Control excessive hours: We supports the introduction of a 35-hour working week with no loss of pay and immediate introduction of 4 weeks annual leave. Workers should have the right to refuse unreasonable hours or shift work, and mandatory overtime rates.
Introduce responsible contracting: Where employers get public money to deliver services, we think they should be required to meet national standards in pay and conditions.
Protect casual workers: We fight for protections for casual and part-time workers and make it possible for them to carry over service from job to job so they qualify for public holidays, sick leave and parental leave.
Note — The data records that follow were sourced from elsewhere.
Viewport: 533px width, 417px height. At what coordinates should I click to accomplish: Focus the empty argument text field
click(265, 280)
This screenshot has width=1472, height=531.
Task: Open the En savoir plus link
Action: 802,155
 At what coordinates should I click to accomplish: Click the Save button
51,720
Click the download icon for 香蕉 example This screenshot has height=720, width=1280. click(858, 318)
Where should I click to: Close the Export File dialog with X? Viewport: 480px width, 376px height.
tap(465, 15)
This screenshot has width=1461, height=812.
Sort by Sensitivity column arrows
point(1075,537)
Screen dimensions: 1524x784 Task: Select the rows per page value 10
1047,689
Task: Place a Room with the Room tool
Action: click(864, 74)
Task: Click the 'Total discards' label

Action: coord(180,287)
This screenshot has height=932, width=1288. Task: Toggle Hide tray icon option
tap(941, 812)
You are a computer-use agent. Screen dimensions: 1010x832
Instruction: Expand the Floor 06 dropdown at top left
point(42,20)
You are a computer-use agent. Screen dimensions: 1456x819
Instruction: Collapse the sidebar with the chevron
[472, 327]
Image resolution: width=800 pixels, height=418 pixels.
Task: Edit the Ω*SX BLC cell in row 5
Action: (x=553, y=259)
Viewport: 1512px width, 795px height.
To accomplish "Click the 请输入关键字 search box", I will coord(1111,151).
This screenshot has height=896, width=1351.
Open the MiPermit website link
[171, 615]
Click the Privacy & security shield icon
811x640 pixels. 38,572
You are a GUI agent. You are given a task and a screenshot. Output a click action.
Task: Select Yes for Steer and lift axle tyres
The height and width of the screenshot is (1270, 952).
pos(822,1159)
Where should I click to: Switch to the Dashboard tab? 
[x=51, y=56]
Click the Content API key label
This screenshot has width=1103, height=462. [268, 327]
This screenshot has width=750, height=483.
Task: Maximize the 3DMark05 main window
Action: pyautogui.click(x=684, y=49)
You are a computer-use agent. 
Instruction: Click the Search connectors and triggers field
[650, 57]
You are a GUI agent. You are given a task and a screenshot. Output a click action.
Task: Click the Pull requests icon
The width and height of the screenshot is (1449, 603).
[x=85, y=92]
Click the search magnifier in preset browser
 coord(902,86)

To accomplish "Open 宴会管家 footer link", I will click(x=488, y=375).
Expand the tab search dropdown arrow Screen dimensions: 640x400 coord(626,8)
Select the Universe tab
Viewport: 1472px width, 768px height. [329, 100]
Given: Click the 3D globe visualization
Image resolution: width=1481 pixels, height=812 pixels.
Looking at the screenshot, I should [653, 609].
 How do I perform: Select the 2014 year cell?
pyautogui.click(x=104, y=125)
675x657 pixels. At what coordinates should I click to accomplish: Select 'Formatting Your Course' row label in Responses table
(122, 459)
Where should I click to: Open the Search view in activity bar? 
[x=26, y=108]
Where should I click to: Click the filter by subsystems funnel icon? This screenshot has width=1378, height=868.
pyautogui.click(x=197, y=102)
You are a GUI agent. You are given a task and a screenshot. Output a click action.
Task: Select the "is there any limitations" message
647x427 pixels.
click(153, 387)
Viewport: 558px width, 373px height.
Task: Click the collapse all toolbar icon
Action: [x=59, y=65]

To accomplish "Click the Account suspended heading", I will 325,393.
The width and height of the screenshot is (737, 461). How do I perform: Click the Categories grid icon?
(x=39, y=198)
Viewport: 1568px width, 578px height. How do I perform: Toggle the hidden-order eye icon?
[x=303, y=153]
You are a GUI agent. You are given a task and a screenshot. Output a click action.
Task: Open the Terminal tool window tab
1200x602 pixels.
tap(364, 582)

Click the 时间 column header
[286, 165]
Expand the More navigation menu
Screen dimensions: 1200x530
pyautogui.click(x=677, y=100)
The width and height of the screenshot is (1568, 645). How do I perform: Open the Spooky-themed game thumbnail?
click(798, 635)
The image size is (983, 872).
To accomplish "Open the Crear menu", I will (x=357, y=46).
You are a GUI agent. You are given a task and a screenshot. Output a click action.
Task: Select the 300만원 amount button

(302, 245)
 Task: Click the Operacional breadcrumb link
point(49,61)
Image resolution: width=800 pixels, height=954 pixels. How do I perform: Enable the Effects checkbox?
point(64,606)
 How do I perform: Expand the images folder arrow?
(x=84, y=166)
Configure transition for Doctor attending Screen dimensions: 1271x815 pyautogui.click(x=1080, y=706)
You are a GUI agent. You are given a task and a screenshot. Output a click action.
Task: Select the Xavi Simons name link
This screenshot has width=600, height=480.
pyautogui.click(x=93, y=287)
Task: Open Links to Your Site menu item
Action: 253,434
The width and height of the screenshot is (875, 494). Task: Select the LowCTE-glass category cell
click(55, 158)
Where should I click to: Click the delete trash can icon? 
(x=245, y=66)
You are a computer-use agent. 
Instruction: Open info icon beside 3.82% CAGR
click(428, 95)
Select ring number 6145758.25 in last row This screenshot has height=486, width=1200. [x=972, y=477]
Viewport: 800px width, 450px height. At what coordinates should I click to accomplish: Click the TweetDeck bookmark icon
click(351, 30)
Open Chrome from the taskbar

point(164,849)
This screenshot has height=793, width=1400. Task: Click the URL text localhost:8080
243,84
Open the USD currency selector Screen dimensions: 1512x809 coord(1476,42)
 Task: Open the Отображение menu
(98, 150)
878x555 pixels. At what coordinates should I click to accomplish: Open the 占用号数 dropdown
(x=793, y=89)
Secure a right to redundancy: All workers should have the right to a minimum redundancy payment, but many do not have the power to negotiate this. Our policy is for minimum redundancy of 4 weeks pay, plus 2 weeks pay for every year of service.
Address pay equity in the private sector: Pay inequities in the private sector as well as the public sector will be reduced when we have free childcare, after-school care and when the work that women commonly do is rewarded with decent pay.
Extend Paid Parental leave: We fight for 12 months paid parental leave for all women workers, including casual and seasonal workers. We also support 2 weeks paid parental leave for partners.
Legalise the right to strike: Workers should have the right to strike to enforce their Collective Agreement, to oppose lay-offs, to support other workers, and for political reasons.
Introduce workplace democracy: Workers should have a say in the way work is organised. The Alliance will push for stronger employment legislation to ensure greater workplace democracy.